Dans le chapitre intitulé Barrières, Breton et Soupault appliquèrent pour la première fois le procédé de l'automatisme au dialogue où chaque interlo­cuteur devait poursuivre "simplement son soliloque sans chercher à en tirer un plaisir dialectique particulier et à en imposer le moins du monde à son voisin." Voici ce que cette méthode pouvait donner comme résultat: 
- 0n m'a parlé d'un restaurant luxueux où les mets les plus divers sont apportés. Il y a des dessous de plats à musique, des carafes à deux becs, des verres à pied et une magnifique porte d'entrée.
- Les plus magnifiques portes sont celles derrière lesquelles on dit: "Ouvrez, au nom de la loi!"
- Je préfère à ces drames le vol silencieux des outardes et la tragédie familiale: le fils part pour les colonies, la mère pleure et la petite soeur pense au collier que son frère lui rapportera. Et le père se réjouit intérieurement parce qu'il pense que son fils vient de trouver une situation.
- J'ai été recommandé dès mon très jeune âge à un animal domestique et pourtant j'ai toujours préféré à la chaleur de sa langue sur ma joue une petite histoire des temps passés.
- Du bout des lèvres on peut boire cette liqueur verte mais il est de meilleur ton de commander un tonique. 
Laissons aux surréalistes le soin de conclure: 
Ceux qui possèdent, au sens freudien la "précieuse faculté" dont nous parlons, s'appliquent à étu­dier sous ce jour le mécanisme de l'inspiration et à partir du moment où l'on cesse de la tenir pour une chose sacrée, et que tout à la confiance qu'ils ont en son extraordinaire vertu, ils ne songent qu'à faire tomber ses derniers liens et - ce qu'on n'eut encore jamais osé concevoir - à se la soumettre... Nous la reconnaissons sans peine à cette prise de possession totale de notre esprit... à cette sorte de court-circuit qu'elle provoque entre une idée donnée et sa répondante... 
En poésie, en peinture, le Surréalisme a fait l'im­possible pour multiplier ces courts-circuits. Il ne tient et ne tiendra jamais tant qu'à reproduire artificiellement ce moment idéal où l'homme, en proie à une émotion particulière, est soudain empoigné par ce "plus fort que lui" qui le jette à son corps défendant dans l'immortel. Lucide, éveillé, c'est avec terreur qu'il sortirait de ce mauvais pas.

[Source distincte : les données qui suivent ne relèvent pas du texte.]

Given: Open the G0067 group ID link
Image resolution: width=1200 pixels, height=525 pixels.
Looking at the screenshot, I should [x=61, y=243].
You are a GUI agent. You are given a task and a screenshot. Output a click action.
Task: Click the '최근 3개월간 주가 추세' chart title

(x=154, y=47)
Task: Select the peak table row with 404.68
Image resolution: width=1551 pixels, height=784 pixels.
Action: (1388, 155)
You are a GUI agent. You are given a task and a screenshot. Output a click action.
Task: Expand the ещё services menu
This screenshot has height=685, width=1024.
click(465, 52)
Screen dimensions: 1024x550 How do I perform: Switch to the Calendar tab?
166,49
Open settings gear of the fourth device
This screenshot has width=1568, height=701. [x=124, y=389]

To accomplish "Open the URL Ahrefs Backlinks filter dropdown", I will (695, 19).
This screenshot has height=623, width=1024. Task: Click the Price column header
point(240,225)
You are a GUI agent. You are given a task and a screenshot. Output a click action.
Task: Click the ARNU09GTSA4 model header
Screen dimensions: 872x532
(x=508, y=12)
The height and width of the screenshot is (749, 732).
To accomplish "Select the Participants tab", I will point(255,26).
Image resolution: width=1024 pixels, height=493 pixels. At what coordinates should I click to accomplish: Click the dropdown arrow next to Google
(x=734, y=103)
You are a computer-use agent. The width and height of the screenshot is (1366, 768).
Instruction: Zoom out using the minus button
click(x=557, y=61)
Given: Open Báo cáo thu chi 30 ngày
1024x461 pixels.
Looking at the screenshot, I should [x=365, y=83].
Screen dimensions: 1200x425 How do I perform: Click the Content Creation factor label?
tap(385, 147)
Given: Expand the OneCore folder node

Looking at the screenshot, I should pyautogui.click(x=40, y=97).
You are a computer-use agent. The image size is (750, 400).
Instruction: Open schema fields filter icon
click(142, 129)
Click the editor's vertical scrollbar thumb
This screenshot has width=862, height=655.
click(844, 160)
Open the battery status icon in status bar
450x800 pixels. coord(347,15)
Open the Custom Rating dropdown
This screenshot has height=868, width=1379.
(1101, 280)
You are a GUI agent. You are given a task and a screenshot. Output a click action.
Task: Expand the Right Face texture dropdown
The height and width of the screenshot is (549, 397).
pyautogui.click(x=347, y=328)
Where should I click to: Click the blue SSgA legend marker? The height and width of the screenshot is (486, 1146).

Le tout est qu'il n'en soit pas libre, qu'il continue à parler tout le temps que dure la mystérieuse sonnerie: c'est en effet par où il cesse de s'appartenir qu'il nous appartient. 
Ces produits de l'activité psychique... aussi allégés que possible des idées de responsabilité toujours prête à agir comme freins, aussi indépendants que possible de tout ce qui n'est pas la vie passive de l'intelligence, ces produits que sont l'écriture automatique et les récits de rêves, présentent à la fois l'avantage d'être seuls à fournir des éléments d'appréciation de grand style à une critique qui, dans le domaine artistique se montre étran­gement désemparée, de permettre un reclassement général des valeurs lyriques et de proposer une clef qui, capable d'ouvrir indéfiniment cette boîte à multiple fond qui s'appelle l'homme , le dissuade de faire demi-tour, pour des raisons de conservation simple, quand il se heurte dans l'ombre aux portes extérieurement fermées de l'au-delà, de la réalité, de la raison du génie et de l'amour.